On January 30, 2024, the March 2023 Warrants were amended to add a cashless exercise provision. Due to that amendment, the Company determined that the March 2023 Warrants meet the definition of a derivative and are not considered indexed to the Company’s own stock due to the settlement adjustment that provides that the share price input upon cashless exercise is always based on the highest of three prices. As such, starting on January 30, 2024, the March 2023 Warrants are recognized as a derivative liability, which was initially measured at fair value and any subsequent changes in fair value are recognized in earnings in the period incurred.

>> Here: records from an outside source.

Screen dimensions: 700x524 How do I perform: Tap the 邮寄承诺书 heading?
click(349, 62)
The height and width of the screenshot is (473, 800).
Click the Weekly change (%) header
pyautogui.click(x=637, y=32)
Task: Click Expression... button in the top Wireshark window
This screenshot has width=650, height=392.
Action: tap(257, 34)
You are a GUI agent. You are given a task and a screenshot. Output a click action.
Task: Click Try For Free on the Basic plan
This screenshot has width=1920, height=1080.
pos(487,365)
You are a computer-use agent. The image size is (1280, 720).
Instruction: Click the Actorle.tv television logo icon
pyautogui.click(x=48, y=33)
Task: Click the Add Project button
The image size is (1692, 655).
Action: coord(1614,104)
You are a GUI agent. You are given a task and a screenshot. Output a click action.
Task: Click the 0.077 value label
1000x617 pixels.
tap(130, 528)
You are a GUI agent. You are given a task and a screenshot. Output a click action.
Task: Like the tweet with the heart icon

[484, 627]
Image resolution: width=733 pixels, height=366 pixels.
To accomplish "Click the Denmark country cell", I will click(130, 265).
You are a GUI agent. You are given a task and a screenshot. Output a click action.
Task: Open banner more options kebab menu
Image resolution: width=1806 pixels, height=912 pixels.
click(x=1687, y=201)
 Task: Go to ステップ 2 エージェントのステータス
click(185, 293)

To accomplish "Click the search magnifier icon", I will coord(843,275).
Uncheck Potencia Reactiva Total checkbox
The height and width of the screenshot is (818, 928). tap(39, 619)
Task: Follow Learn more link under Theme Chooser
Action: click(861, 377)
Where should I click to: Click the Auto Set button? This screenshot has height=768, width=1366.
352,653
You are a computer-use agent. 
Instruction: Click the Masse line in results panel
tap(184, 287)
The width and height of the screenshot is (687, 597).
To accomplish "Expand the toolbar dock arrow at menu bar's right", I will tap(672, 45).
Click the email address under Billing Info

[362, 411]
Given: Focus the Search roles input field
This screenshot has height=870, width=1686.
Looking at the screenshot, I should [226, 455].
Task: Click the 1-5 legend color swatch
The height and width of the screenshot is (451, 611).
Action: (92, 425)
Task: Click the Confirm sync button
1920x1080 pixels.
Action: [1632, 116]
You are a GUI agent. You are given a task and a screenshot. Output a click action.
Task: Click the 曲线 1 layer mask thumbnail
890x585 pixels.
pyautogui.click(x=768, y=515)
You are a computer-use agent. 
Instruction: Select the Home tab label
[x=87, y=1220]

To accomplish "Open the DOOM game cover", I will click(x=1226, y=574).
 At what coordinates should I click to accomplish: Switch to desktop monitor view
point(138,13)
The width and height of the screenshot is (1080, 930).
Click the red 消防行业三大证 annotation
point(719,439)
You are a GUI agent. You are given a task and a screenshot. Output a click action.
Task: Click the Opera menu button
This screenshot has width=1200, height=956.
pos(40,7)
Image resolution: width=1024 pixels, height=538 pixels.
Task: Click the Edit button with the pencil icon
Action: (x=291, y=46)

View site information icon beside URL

On September 5, 2024, the Company entered into amendments of the March 2023 Note with the holders thereof pursuant to which the maturity date of the March 2023 Note was extended from September 6, 2024 to December 6, 2024. In connection with the amendments, the Company repaid an aggregate amount of $3.0 million of the principal outstanding on September 6, 2024.
On December 20, 2024, the Company and the holders of the March 2023 Securities entered into an Amendment to Note and Warrant Purchase Agreement (the “March 2023 NWPA Amendment”) pursuant to which the March 2023 Purchase Agreement was amended to, among other things, (a) add certain covenants, including a requirement for the Company to maintain a minimum liquidity level, and modify certain existing covenants, (b) add related events of default, and (c) provide that the Company’s obligations under the March 2023 Purchase Agreement, the March 2023 Notes, and related documents are guaranteed by specified subsidiaries of the Company.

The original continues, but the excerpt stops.